В завершение этой работы замечу, что для исследователя, исполненного пафосом «изобличения художника», приемы, на которых построен «Дар», «изобличают» и иные аспекты мироощущения автора. Ходасевич усмотрел в формализме как интеллектуальном течении идеологическое родство с большевизмом, которое осталось незамеченным и неосознанным ни формалистами, ни большевиками. Так, в отрыве формы от содержания, в утверждении «примата» словесной формы над содержанием, или идеей, в культе «материала» Ходасевичу виделось выражение материалистического монизма[375]. Можно утверждать, что, превратив формальные приемы в средство выражения «содержания», или «идеи», Набоков стал автором, преодолевшим формализм[376]. Однако, как мне представляется, в романе Набокова проявилась другая черта формалистического подхода к литературе (получившая полное развитие в структурализме), которую можно рассматривать как метафорическое выражение идеологии «большевизма». Это представление о художественном мире и литературном произведении как о тотальной организации, при которой все элементы текста оказываются включенными в единую, связную систему (или структуру) в рамках которой все они выступают осмысленными, пли мотивированными. Гэри Саул Морсон назвал такое понимание литературы и лежащее за ним миропонимание «семиотическим тоталитаризмом»[377]. Роман Набокова, написанный в тридцатые годы, в особенности вставные тексты — книги героя, представляет собой осуществление такой литературоведческой утопии[378]. В самом деле, как я старалась показать в ходе этой работы, художественный метод Набокова исходит из стремления организовать все — стремления к тотальному контролю авторской воли над организацией текста, подтекста, процесса чтения-исследования. Пользуясь формулировкой Набокова, структура романа словно служит «тайной связью, которая объяснила бы все» (239).

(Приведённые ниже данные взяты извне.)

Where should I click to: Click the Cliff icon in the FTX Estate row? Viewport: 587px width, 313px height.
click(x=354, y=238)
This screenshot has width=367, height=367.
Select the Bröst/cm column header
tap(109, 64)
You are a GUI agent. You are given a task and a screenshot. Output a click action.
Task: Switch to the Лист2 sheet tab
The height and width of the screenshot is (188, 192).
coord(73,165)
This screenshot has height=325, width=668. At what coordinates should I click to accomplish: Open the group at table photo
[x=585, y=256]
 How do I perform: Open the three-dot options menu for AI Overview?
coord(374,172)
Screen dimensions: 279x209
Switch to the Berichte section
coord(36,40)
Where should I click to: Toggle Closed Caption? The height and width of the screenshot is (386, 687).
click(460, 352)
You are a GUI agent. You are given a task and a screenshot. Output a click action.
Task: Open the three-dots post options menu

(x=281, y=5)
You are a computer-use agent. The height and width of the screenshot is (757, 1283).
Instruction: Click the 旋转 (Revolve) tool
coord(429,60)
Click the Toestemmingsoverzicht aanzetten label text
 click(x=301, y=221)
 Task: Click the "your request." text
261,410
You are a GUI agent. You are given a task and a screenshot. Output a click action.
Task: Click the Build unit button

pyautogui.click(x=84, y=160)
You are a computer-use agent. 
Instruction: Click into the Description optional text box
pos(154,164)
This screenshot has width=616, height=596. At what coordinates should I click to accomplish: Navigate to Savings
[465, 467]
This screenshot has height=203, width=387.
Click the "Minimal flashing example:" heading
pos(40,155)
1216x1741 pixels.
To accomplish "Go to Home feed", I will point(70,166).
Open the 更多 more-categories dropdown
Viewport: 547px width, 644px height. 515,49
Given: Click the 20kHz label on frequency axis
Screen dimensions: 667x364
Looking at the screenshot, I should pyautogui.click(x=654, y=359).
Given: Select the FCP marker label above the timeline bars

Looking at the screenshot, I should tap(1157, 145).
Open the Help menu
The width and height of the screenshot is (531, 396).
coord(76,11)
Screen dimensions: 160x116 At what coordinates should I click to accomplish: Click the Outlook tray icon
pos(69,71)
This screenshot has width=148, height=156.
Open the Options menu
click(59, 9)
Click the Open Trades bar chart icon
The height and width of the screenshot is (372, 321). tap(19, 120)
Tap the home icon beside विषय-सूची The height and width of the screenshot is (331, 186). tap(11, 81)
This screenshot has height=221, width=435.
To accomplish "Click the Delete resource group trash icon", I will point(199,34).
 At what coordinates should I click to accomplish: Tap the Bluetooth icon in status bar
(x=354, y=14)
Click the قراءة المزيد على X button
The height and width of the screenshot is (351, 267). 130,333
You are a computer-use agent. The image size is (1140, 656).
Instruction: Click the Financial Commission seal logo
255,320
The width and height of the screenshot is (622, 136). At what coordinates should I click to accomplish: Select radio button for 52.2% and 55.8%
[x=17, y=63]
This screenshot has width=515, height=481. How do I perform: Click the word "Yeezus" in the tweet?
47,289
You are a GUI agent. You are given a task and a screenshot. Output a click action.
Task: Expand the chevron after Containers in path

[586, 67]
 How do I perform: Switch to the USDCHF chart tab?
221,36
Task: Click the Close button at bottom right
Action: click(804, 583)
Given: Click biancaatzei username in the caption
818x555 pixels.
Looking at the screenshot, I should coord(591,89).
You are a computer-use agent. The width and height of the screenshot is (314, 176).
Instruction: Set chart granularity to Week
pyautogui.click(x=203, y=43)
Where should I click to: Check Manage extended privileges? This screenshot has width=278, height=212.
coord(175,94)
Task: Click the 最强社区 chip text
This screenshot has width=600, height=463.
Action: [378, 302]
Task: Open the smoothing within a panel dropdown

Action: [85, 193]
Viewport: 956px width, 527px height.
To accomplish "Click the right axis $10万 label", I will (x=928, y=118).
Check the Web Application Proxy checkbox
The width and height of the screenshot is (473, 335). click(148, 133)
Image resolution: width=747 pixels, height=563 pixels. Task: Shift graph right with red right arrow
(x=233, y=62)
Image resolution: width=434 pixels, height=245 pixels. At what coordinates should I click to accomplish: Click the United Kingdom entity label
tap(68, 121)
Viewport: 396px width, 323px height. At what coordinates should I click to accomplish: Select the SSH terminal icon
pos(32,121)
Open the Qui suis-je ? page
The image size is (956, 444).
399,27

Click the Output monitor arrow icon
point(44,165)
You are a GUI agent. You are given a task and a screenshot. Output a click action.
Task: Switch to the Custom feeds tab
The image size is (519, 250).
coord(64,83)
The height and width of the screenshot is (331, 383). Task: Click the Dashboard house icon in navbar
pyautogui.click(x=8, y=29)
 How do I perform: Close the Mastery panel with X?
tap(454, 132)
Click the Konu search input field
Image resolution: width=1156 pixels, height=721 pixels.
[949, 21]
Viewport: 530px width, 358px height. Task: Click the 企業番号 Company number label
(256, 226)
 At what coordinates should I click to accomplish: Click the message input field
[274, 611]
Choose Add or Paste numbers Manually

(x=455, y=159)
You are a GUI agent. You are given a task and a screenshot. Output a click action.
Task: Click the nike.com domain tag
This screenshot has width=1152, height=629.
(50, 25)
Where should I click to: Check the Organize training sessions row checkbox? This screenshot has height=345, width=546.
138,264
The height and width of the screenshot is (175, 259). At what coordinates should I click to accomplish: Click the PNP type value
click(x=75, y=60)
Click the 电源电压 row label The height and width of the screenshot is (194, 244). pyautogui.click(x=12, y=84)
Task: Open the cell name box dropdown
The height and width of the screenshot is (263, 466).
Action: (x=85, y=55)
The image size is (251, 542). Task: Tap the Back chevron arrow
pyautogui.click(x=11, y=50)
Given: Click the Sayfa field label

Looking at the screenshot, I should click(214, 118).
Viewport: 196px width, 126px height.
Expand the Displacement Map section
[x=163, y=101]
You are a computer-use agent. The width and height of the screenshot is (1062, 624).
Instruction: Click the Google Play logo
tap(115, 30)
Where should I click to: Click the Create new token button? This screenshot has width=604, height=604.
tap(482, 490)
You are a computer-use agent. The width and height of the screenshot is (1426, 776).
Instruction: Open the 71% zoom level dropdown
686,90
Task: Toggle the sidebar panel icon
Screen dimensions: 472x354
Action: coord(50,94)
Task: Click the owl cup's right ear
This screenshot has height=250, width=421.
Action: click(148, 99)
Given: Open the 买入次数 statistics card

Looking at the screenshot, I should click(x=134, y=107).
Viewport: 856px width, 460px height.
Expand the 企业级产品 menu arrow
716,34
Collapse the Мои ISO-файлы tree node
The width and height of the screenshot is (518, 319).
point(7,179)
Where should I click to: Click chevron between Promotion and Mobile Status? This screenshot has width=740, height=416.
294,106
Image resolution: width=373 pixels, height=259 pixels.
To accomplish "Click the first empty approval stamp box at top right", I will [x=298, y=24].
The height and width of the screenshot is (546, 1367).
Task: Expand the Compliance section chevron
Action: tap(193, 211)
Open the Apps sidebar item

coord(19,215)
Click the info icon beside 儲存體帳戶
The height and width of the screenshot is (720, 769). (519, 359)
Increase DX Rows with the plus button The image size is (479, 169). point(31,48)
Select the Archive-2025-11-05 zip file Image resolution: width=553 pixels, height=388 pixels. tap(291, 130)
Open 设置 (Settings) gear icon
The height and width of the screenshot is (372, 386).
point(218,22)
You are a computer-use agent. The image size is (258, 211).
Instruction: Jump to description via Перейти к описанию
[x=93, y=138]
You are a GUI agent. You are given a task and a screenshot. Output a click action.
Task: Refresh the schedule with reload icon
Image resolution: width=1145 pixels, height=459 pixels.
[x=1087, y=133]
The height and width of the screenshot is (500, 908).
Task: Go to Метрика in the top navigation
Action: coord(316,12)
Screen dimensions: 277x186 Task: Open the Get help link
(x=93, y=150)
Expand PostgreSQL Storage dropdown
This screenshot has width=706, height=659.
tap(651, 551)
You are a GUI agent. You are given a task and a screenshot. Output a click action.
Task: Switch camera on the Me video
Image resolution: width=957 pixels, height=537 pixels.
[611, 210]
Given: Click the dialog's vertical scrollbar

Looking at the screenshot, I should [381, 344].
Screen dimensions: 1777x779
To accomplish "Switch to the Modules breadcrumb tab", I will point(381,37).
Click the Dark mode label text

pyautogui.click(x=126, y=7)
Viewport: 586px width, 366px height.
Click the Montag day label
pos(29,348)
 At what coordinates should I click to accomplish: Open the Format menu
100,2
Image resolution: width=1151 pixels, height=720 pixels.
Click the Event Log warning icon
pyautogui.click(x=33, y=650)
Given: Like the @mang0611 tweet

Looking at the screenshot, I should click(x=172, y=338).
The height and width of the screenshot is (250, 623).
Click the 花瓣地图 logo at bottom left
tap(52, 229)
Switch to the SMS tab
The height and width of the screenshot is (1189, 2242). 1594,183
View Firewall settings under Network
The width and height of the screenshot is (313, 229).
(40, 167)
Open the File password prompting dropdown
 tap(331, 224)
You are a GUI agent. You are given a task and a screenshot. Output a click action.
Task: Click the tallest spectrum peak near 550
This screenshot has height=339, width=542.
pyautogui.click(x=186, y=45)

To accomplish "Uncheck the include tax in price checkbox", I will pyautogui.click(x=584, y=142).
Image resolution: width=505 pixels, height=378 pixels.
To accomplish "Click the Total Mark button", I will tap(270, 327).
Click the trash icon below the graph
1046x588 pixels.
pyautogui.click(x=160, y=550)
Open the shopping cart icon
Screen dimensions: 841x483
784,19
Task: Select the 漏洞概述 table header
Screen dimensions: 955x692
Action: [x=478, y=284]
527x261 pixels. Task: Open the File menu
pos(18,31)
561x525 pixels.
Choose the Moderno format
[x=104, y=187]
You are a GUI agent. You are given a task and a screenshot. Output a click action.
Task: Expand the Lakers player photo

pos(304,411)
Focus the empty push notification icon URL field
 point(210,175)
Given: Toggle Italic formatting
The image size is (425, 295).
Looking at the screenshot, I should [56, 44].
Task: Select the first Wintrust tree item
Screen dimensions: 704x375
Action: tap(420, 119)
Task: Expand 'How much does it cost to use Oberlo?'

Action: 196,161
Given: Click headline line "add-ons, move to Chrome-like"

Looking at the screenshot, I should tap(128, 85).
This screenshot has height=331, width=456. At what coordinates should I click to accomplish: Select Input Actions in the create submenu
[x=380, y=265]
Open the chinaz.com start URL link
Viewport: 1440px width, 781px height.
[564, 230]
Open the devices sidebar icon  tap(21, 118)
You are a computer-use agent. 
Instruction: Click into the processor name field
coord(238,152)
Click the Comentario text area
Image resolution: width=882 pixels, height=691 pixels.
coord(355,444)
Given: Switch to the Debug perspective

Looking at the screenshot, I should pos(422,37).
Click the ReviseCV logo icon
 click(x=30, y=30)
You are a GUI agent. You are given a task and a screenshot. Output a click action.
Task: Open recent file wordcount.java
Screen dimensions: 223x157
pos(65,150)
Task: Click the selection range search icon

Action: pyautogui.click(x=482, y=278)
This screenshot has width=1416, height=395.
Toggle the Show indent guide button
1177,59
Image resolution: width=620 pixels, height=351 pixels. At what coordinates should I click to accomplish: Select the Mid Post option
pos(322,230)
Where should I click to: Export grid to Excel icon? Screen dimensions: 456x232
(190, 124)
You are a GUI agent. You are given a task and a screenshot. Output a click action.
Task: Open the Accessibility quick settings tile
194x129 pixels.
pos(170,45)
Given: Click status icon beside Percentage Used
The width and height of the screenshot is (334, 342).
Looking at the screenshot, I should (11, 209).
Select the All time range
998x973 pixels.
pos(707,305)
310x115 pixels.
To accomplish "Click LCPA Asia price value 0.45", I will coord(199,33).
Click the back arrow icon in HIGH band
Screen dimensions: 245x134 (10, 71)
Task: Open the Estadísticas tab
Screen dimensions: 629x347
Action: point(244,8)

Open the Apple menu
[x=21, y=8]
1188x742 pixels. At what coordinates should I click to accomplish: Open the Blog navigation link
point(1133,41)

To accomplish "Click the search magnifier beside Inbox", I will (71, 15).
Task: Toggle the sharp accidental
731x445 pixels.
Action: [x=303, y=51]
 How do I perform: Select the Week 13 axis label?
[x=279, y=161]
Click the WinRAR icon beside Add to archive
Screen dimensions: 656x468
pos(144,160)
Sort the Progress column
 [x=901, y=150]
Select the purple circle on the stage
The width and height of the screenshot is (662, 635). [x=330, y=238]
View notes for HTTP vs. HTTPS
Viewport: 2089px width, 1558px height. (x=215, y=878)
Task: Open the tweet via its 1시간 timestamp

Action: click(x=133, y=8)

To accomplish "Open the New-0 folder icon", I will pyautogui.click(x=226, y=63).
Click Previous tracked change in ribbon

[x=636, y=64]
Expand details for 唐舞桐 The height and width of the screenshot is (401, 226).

Именно таким образом представил творческий процесс сам Набоков в эпизоде, описывающем обстоятельства зарождения у Федора замысла книги о Чернышевском, — чтение в «советском издании» (шахматном журнале) статьи «Чернышевский и шахматы» (191–193). «Восхитительное произведение искусства» предстает как аналог «сработанной» и «выверенной» шахматной задачи, являющей собой крайне точное «осуществление идеи». В такой композиции тщательно рассчитан каждый аспект идеально организованной системы: каждая деталь «взаимных движений», каждый возможный ход «точно смазанных маслом» фигур, как бы направляемых «системой сверкающих рычагов»; «каждая фигура казалась нарочно сработанной для своего квадрата» (193). Усилием организующей мысли достигнута скрытая от поверхностного взгляда глобальная телеологичность:
Все было осмыслено, и вместе с тем все было скрыто. Всякий творец — заговорщик; и все фигуры на доске, разыгрывая в лицах его мысль, стояли тут конспираторами и колдунами
(193).
Автор такой «задачи» стремится к полному контролю над читателем, который направляется невидимой рукой творца и в то же время выступает как жертва конспирации и заговора, ибо в число «художественных достоинств задачи» входит «тонкая ткань обмана», «обилие… ложных путей, тщательно уготовленных для читателя» (193). В этом смысле текст Набокова парадоксальным образом оказывается конгениальным произведениям героя, Николая Чернышевского: «…все это не могло не прийтись по вкусу Чернышевскому, искавшему всегда „связности“» (277).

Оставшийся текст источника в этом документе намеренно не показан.